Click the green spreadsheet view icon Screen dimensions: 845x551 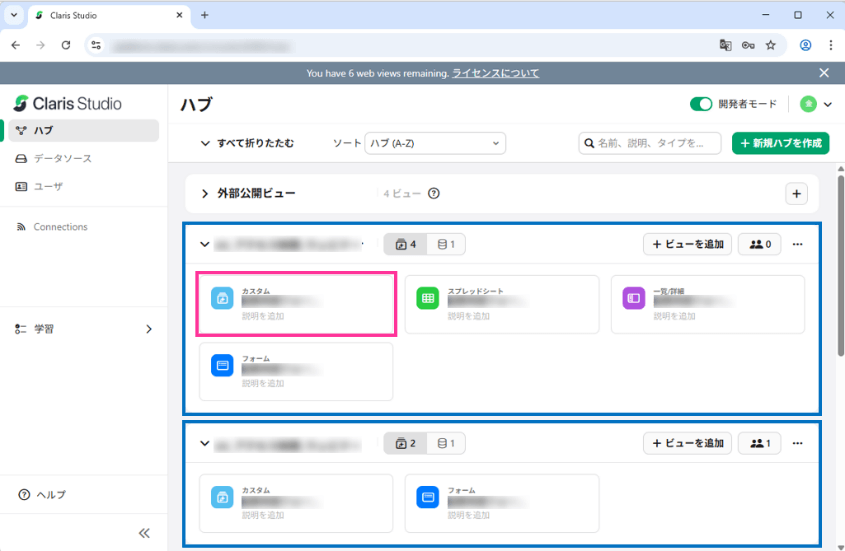pyautogui.click(x=428, y=298)
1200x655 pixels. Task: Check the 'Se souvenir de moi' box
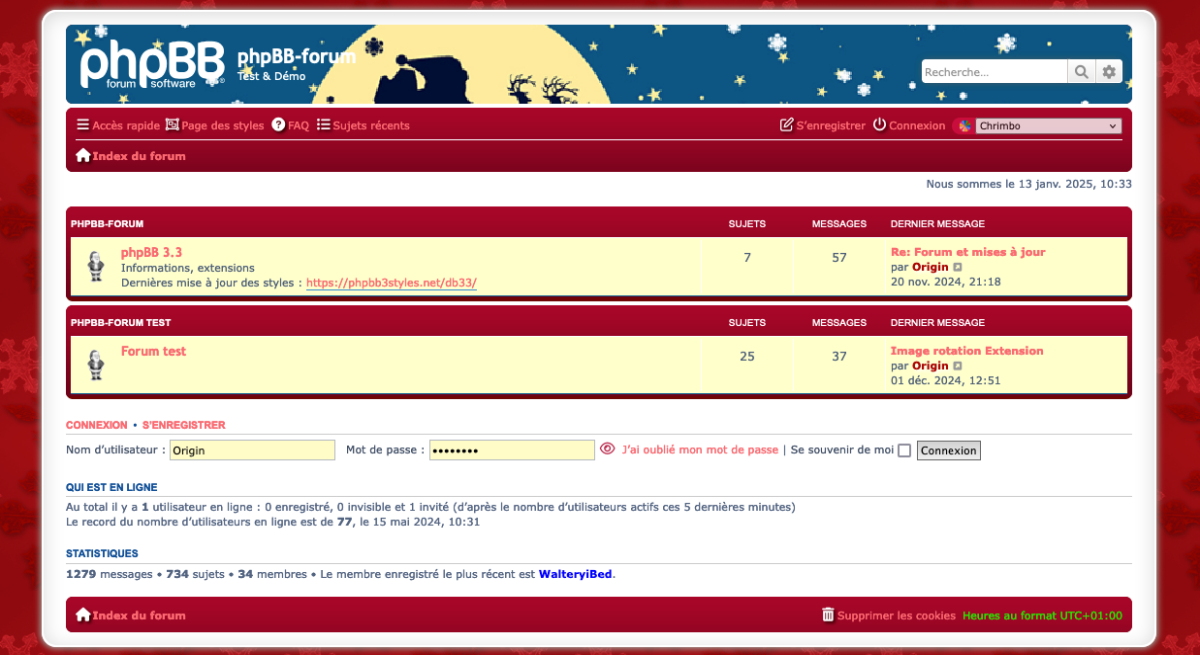[x=904, y=451]
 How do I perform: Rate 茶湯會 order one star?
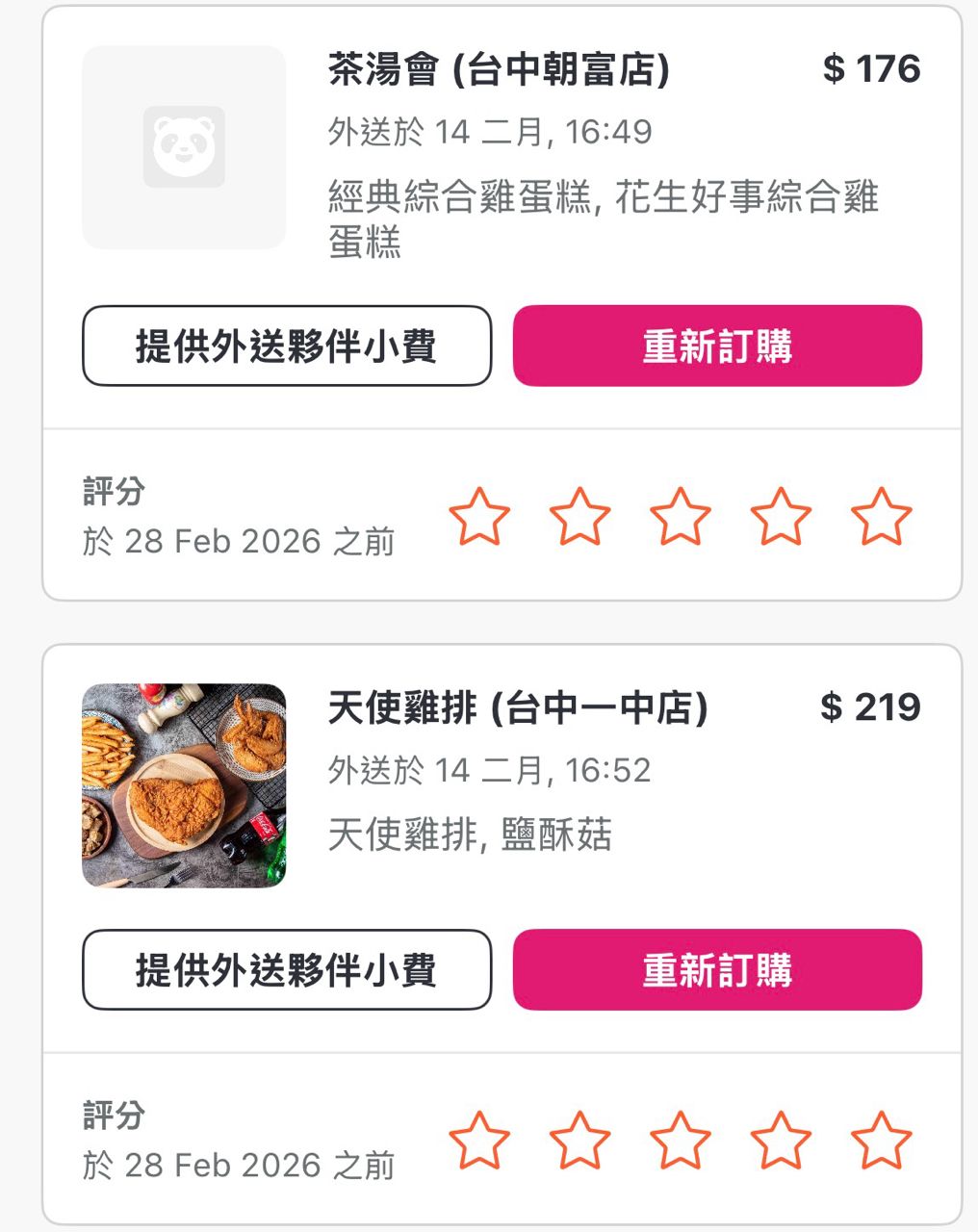click(479, 516)
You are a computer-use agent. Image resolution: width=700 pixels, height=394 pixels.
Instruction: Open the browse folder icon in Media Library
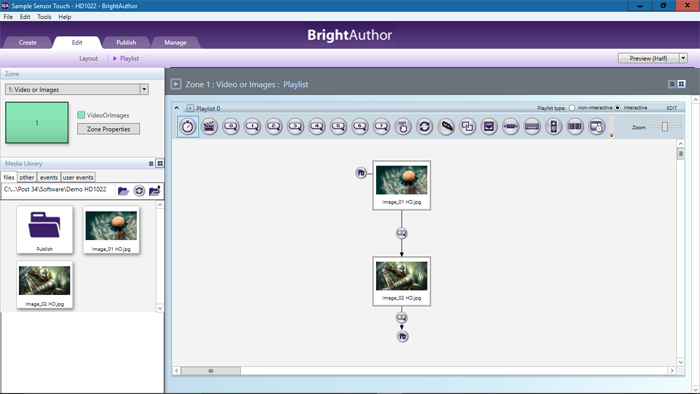123,191
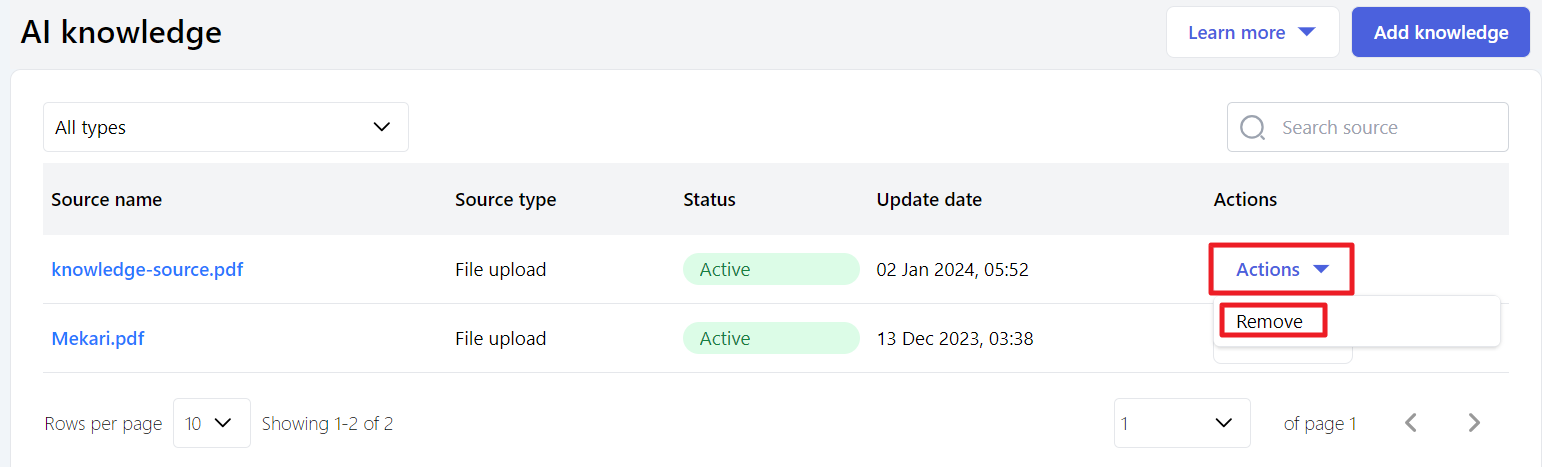Image resolution: width=1542 pixels, height=467 pixels.
Task: Click the Update date column header
Action: (929, 199)
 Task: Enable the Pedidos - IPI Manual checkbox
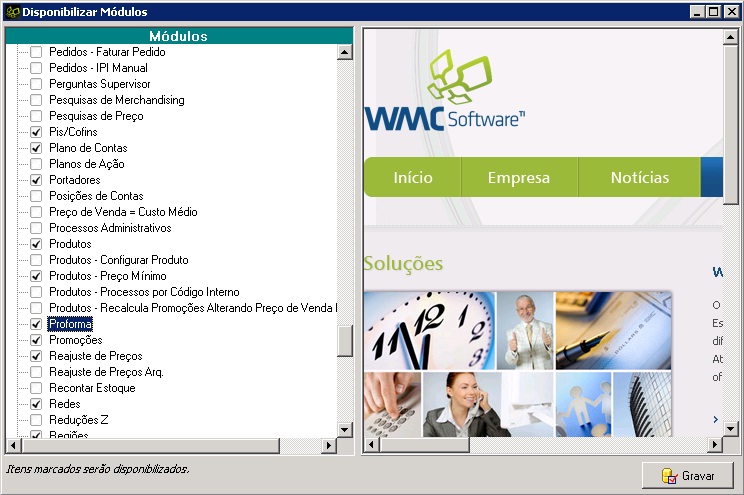[36, 68]
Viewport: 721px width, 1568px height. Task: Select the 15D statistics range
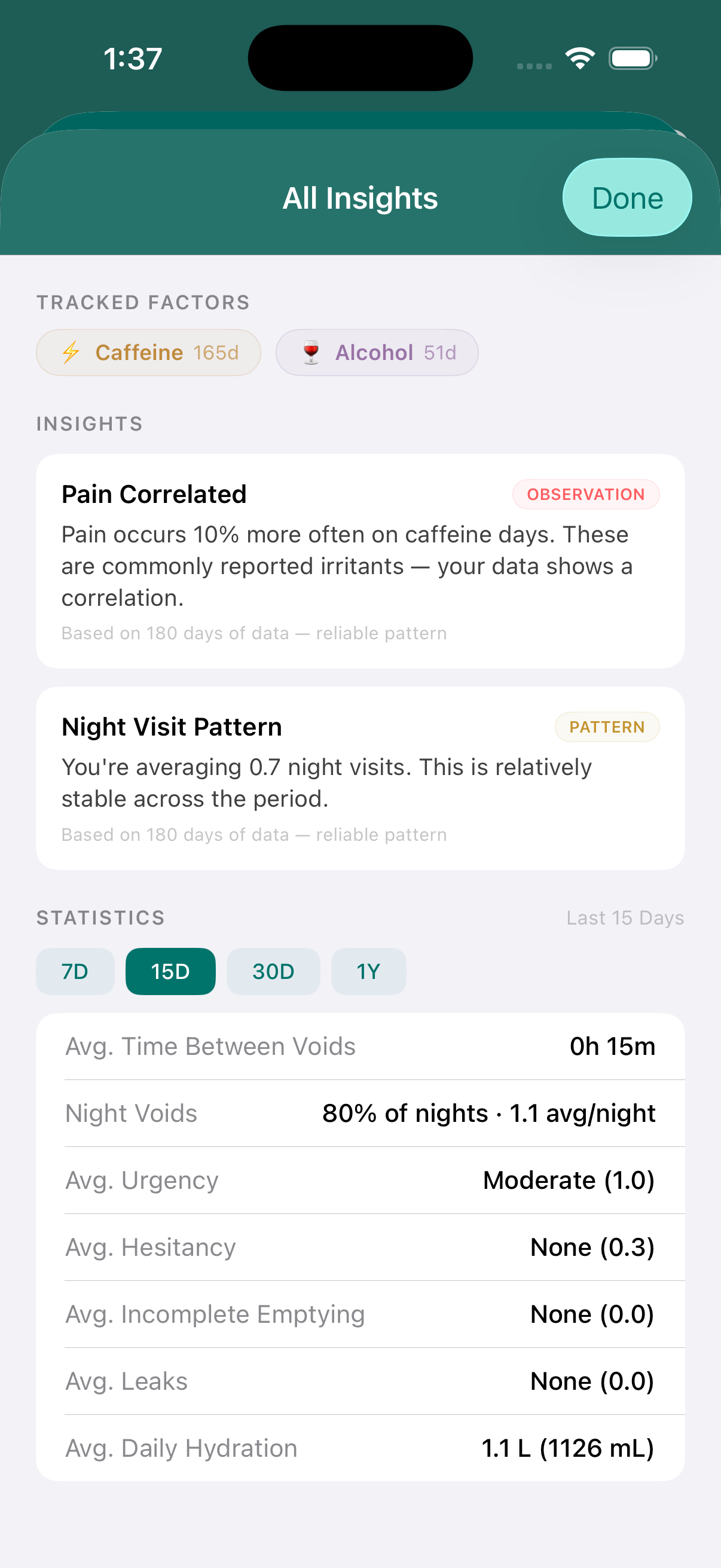tap(170, 971)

## [Aim of the task]
Every line from the one with "1200x655 pixels. Task: Check" through the last line of the listing above must be written out exactly, and no picture may appear.

## [Solved problem]
1200x655 pixels. Task: Check the 'Se souvenir de moi' box
[x=904, y=451]
 How do I perform: Rate 茶湯會 order one star?
click(479, 516)
You are a computer-use agent. Image resolution: width=700 pixels, height=394 pixels.
Instruction: Open the browse folder icon in Media Library
123,191
Image resolution: width=1542 pixels, height=467 pixels.
Task: Click the Update date column header
Action: (929, 199)
 Task: Enable the Pedidos - IPI Manual checkbox
[36, 68]
Viewport: 721px width, 1568px height. Task: Select the 15D statistics range
tap(170, 971)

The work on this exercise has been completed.